政府は1月16日、能登半島地震の被災地支援強化に向けて2024年度予算の予備費を5000億円から1兆円に倍増することを決めた。

 被災地支援はスピード重視のため、予備費の充当は柔軟な対応が可能になる。ただ、23年度予備費約4600億円を活用するなど来年度予備費を倍増せずとも十分対応は可能との指摘もある。岸田文雄政権の支持率が低迷する中、被災地支援の財源確保は「首相のパフォーマンス」(自民中堅)と揶揄する声もくすぶる。1月中に策定する生活再建や生業支援のパッケージで実効性のある政策が打ち出せるかが注目される。

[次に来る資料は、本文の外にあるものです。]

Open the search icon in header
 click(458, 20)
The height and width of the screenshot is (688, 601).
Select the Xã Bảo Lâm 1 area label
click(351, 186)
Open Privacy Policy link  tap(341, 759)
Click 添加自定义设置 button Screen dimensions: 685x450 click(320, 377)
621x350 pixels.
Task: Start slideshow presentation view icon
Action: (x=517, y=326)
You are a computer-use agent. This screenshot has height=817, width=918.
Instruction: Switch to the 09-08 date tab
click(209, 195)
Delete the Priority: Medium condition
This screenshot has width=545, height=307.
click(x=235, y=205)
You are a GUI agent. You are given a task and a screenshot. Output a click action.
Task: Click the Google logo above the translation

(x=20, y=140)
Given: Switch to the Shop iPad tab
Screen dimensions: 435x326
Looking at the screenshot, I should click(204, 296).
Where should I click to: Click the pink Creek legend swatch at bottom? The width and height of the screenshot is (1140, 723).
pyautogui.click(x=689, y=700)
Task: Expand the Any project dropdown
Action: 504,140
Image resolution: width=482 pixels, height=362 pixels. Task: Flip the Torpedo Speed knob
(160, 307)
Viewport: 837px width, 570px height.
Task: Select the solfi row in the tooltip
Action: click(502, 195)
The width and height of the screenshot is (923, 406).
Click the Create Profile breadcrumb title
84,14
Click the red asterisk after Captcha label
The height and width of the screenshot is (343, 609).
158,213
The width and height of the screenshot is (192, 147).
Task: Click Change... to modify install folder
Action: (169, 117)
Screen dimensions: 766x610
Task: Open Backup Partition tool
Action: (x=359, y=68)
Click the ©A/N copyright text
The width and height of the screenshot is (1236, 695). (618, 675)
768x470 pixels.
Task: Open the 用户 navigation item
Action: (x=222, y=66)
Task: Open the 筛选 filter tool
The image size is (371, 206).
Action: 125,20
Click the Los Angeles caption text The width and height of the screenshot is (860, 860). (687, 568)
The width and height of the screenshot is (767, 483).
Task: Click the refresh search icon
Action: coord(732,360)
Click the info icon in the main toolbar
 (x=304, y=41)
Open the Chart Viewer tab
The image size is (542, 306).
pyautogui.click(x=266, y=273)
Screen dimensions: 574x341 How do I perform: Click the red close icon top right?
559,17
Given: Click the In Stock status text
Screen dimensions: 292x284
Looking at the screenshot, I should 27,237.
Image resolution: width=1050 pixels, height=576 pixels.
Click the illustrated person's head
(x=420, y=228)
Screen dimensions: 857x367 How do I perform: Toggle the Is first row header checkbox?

 16日の閣議後会見で鈴木俊一財務相は、パッケージに関し「インフラの復旧、仮設住宅の確保や中小企業、農林水産業の再建など幅広い内容を盛り込む」方向だと説明。激甚災害指定に伴う住宅ローンの減免措置など債務整理や事業者支援などにも着手していると強調した。

「能登以外になにかあれば、そのときに24年度予算を組み替えればいい。1兆円で支持率に貢献できるなら安い」(財務省幹部)という声も出ている。

 一方、日本経済のカギを握る為替動向を巡り、1月に始まった新たな少額投資非課税制度(新NISA)が円安を招いているとの見方に対し、19日の会見で鈴木氏は「新NISAだけに変動要因を求めるのは困難だ」と強調した。

 政府は資産運用立国を目指せば新NISAの運用で円安が進むことを容認せざるを得ない一方、円安で原材料費が高止まりすれば賃上げが物価高に追いつかないジレンマを抱える形だ。鈴木氏は機械的な答弁を繰り返すが、丁寧な説明が求められているのは言うまでもない。

『財界賞・経営者賞』贈呈式を開催!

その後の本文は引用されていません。